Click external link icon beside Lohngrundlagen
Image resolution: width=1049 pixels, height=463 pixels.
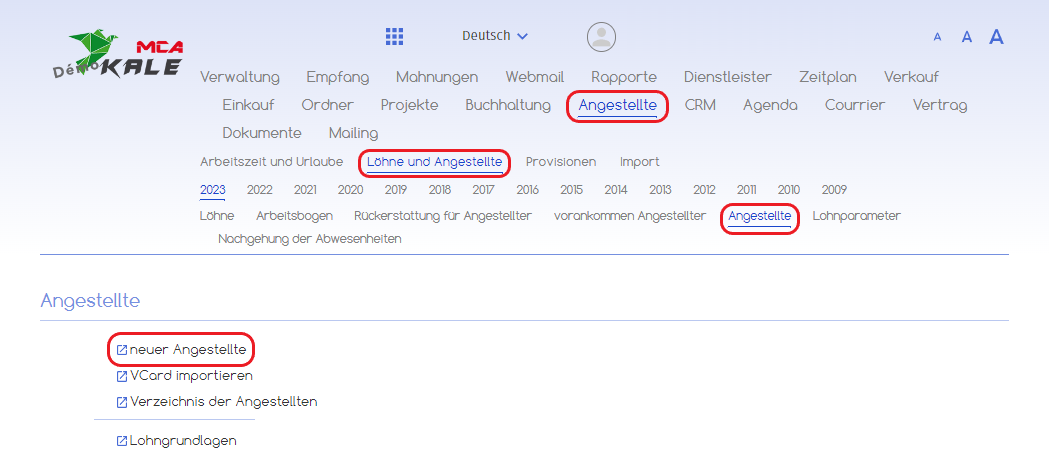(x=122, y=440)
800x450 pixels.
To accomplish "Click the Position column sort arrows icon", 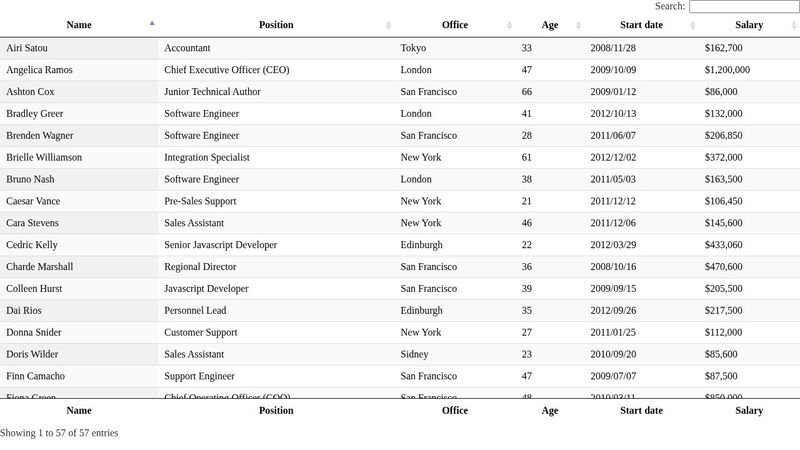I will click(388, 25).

### What you will do
Show every line of the data above that contains the string "pixels", matching case exactly.

### Expected output
Image resolution: width=1049 pixels, height=463 pixels.
800x450 pixels.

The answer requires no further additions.